I squeezed around tiny bistro tables as I made my way to the front door. A gust of icy air greeted me outside. I tried to balance my coffee in one hand as I zipped my coat and cinched my hood tighter.
Someone tapped my shoulder.
"You didn't let me finish. I was saying I think this belongs to you," the stranger repeated, thrusting the salmon-pink umbrella at me.
A car zoomed by on the street, spraying dirty water in our direction. The stranger stepped backward to avoid the splatter. I stood there dumbfounded.
"Nope. No way. That's definitely not mine." I shook my head.
"But it's pink and"—he paused, eyeing me from head to toe and waving his hand from my hood to boots— "you're pink."
"Today I am, but I don't own an umbrella. I don't believe in umbrellas."
"How can you not believe in umbrellas?"
What happened next is what Gam attributes to universal karma. The coffee shop door burst open and a man in a business suit exited. He brushed past us, struggling to open his ginormous golf umbrella against the wind. The moment it popped open, it caught a gust and instantly blew backward, bending the metal frame and soaking the man.
I smirked and pointed at the businessman making his way down the street with a mangled umbrella. "That's how!"
"Touché." He offered his free hand. "I'm Greg. Nice to meet you anti-umbrella woman."
"Meg," I replied, shaking it. "Nice to meet you and your pink umbrella."
He moved toward the entrance of the coffee shop and pushed open the door. "Why don't you finish your drink inside with me, where it's warmer?"
Whoa. It's not every day that an older man asks me for a drink. I hesitated for a moment before following him into the coffee shop.
Greg (umbrella man) reminded me of Don Draper from my favorite show, Mad Men. He was probably about Don's age and his body moved with the same easy swagger. If only I could transplant myself back in time. I'd definitely land in the Mad Men era.
My coffee had gone cold. The paper cup was spotted with rain and whipped cream. Greg pulled another chair to an iron bistro table next to the window. How had I managed to score an impromptu coffee?
My short blond hair needs a blow dry and serious product to make it appear funky and fun. Wet hair is not becoming on me. It was surely matted to my head and an ugly shade of dishwater brown.

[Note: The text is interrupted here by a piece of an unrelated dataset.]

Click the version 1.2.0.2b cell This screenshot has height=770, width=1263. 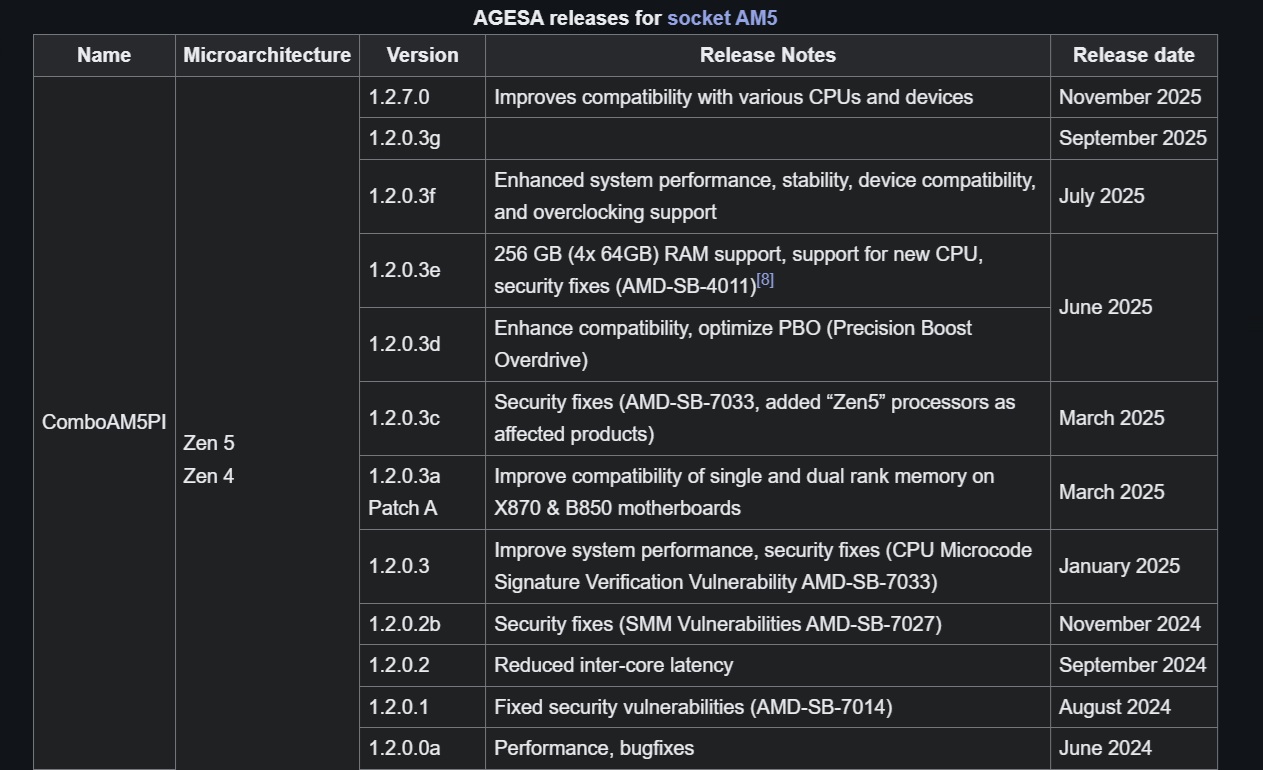pos(404,624)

Not to mention my outfit—a charcoal T-shirt with pink stitching, yoga pants (aka glorified pajamas) and boots. Hardly up to par with the fashion-forward Pearl District.
Usually I'm more put together than this. Why, today of all days, had I left the loft without lip gloss or mascara?

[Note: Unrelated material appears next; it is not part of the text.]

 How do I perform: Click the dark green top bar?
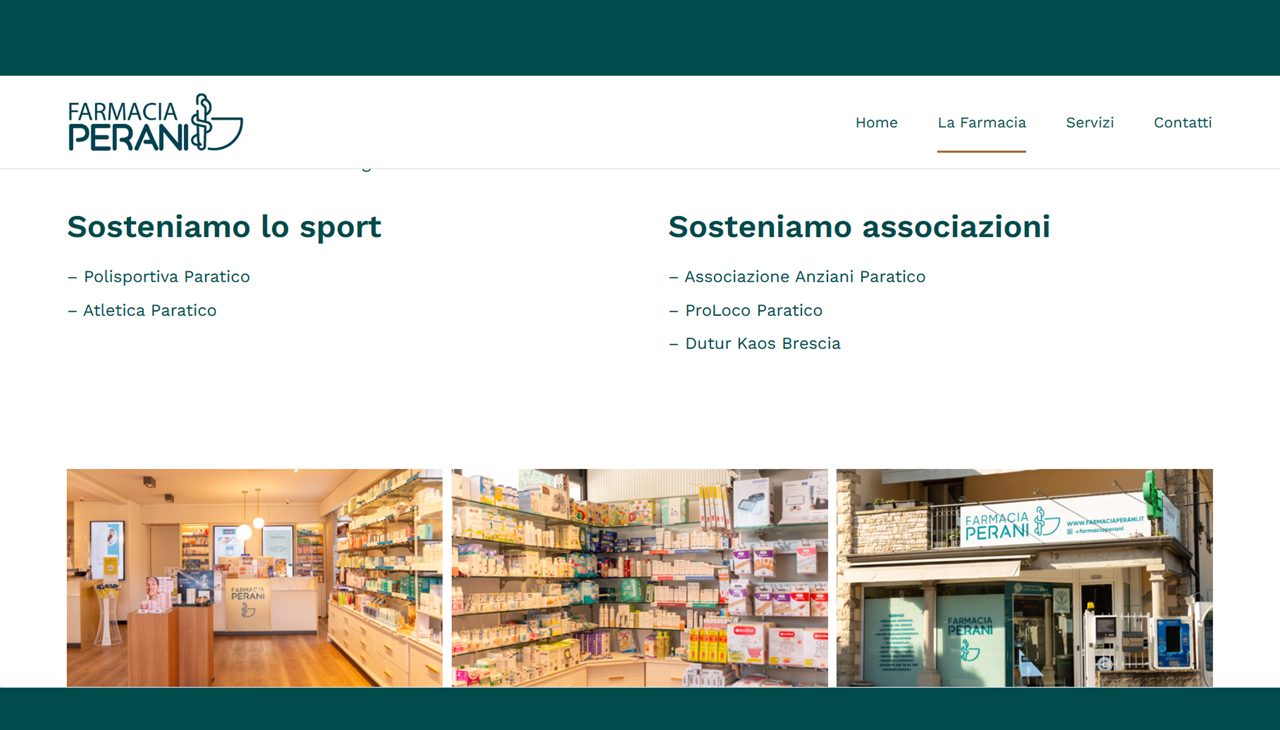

Greg straddled the chair and leaned in. "You're a writer?"
I could feel heat rising in my cheeks. "Uh, yeah. I mean, not exactly. Jobs are scarce, you know, but I've been getting by with freelancing."
Greg rested his hand in his chin and paused, staring intently as if considering me. I fidgeted in my seat, breathing in the aroma of fresh baked banana muffins warming in the oven. God, I'd do anything for a muffin right now.
"What do you write?"
I tugged my wet coat off and noticed Greg glance at my chest. Mother swears my chest is perfectly endowed for cashmere sweaters. I should have worn one today or at least doubled up on sports bras.

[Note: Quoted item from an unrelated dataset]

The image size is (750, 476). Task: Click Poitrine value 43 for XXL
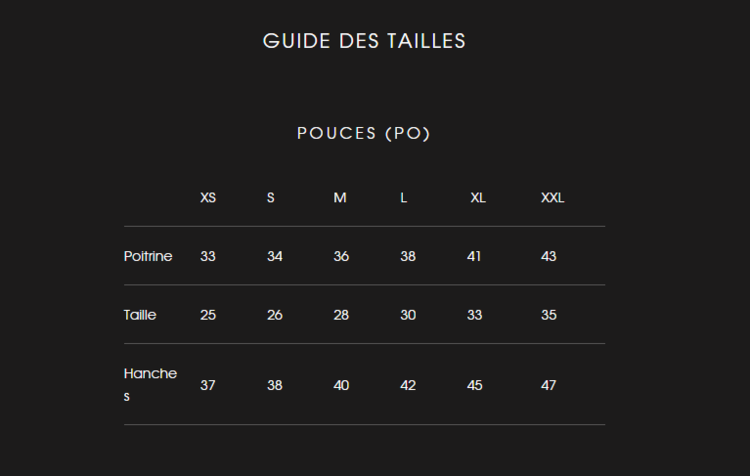pos(549,256)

"Nonfiction," I said, wrapping my arms around my chest. "I was the editor of the student newspaper at the University of Oregon. My writing's been published in a few national magazines and a bunch of blogs and e-zines."
"Hmm." Greg nodded. "So your degree's in what? English? Journalism?" "Journalism. It's kind of in my blood. My dad wrote for The O."
"Would I know him?"
"Maybe." I swirled my coffee unconsciously in my cup. "His name was Charlie Reed."
Greg let out a whistle. "The Charlie Reed? As in the Charlie Reed who blew open the meth investigation?"
"Okay, so that tells me you can probably write." He fingered the stubble on his cheeks and watched me swirl my drink. "Sorry to hear about his accident. That must have been rough."
I nodded. I didn't trust myself to respond.
Finally he said, "You're quirky, cute and I couldn't agree more on the whole umbrella thing. Tell me more. It happens I'm looking for a junior writer."
He slid a business card across the table. My fingers were sticky from the whipping cream and adhered to the card. The card was grainy, made of recycled paper and had a silhouette of a man scaling a rock wall. It read, GREG DIXON. EDITOR IN CHIEF NORTHWEST EXTREME.
Damn, he was as lovely in print as in person.
"I'm looking for someone who can write, help with layout, cover regional climbs and races, that kind of thing. Do you climb or hike much?"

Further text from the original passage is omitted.